**Problem details**: Reproduce the entire listing below exactly.

**Records provided**:
###
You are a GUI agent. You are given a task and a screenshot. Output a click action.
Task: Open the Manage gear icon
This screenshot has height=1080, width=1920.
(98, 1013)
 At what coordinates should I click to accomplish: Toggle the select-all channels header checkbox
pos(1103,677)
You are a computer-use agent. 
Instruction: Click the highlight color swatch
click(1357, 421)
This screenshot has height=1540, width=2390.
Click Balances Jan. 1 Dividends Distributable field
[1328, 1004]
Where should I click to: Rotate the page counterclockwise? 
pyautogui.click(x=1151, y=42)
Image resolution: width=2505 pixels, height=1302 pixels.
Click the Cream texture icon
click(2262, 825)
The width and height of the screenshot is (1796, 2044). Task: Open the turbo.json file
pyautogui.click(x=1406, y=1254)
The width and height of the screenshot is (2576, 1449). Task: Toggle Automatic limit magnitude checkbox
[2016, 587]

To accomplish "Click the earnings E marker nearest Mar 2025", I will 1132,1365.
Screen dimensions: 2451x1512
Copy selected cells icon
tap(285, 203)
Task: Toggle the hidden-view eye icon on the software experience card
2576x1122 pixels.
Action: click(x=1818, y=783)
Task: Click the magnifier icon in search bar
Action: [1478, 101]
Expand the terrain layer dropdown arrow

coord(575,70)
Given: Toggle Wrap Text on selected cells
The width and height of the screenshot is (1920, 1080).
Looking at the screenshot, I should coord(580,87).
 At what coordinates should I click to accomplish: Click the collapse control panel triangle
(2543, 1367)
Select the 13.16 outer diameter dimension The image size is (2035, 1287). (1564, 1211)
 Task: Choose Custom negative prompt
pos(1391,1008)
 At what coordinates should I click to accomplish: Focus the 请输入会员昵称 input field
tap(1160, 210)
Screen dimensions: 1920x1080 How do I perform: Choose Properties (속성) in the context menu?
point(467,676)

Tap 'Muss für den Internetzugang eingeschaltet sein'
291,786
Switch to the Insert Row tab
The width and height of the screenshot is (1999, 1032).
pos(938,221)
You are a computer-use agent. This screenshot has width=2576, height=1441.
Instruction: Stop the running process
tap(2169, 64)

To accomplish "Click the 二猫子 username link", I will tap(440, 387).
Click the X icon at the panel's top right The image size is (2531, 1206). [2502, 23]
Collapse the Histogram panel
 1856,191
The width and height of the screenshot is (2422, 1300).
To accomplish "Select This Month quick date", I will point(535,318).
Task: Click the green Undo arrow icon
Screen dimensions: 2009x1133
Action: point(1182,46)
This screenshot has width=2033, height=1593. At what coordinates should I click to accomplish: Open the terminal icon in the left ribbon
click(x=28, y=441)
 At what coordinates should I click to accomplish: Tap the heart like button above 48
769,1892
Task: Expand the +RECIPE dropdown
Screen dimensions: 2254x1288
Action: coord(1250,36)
###
**Your response**:
You are a GUI agent. You are given a task and a screenshot. Output a click action.
Task: Open the Manage gear icon
This screenshot has height=1080, width=1920.
(98, 1013)
 At what coordinates should I click to accomplish: Toggle the select-all channels header checkbox
pos(1103,677)
You are a computer-use agent. 
Instruction: Click the highlight color swatch
click(1357, 421)
This screenshot has height=1540, width=2390.
Click Balances Jan. 1 Dividends Distributable field
[1328, 1004]
Where should I click to: Rotate the page counterclockwise? 
pyautogui.click(x=1151, y=42)
Image resolution: width=2505 pixels, height=1302 pixels.
Click the Cream texture icon
click(2262, 825)
The width and height of the screenshot is (1796, 2044). Task: Open the turbo.json file
pyautogui.click(x=1406, y=1254)
The width and height of the screenshot is (2576, 1449). Task: Toggle Automatic limit magnitude checkbox
[2016, 587]

To accomplish "Click the earnings E marker nearest Mar 2025", I will 1132,1365.
Screen dimensions: 2451x1512
Copy selected cells icon
tap(285, 203)
Task: Toggle the hidden-view eye icon on the software experience card
2576x1122 pixels.
Action: click(x=1818, y=783)
Task: Click the magnifier icon in search bar
Action: [1478, 101]
Expand the terrain layer dropdown arrow

coord(575,70)
Given: Toggle Wrap Text on selected cells
The width and height of the screenshot is (1920, 1080).
Looking at the screenshot, I should coord(580,87).
 At what coordinates should I click to accomplish: Click the collapse control panel triangle
(2543, 1367)
Select the 13.16 outer diameter dimension The image size is (2035, 1287). (1564, 1211)
 Task: Choose Custom negative prompt
pos(1391,1008)
 At what coordinates should I click to accomplish: Focus the 请输入会员昵称 input field
tap(1160, 210)
Screen dimensions: 1920x1080 How do I perform: Choose Properties (속성) in the context menu?
point(467,676)

Tap 'Muss für den Internetzugang eingeschaltet sein'
291,786
Switch to the Insert Row tab
The width and height of the screenshot is (1999, 1032).
pos(938,221)
You are a computer-use agent. This screenshot has width=2576, height=1441.
Instruction: Stop the running process
tap(2169, 64)

To accomplish "Click the 二猫子 username link", I will tap(440, 387).
Click the X icon at the panel's top right The image size is (2531, 1206). [2502, 23]
Collapse the Histogram panel
 1856,191
The width and height of the screenshot is (2422, 1300).
To accomplish "Select This Month quick date", I will point(535,318).
Task: Click the green Undo arrow icon
Screen dimensions: 2009x1133
Action: point(1182,46)
This screenshot has width=2033, height=1593. At what coordinates should I click to accomplish: Open the terminal icon in the left ribbon
click(x=28, y=441)
 At what coordinates should I click to accomplish: Tap the heart like button above 48
769,1892
Task: Expand the +RECIPE dropdown
Screen dimensions: 2254x1288
Action: coord(1250,36)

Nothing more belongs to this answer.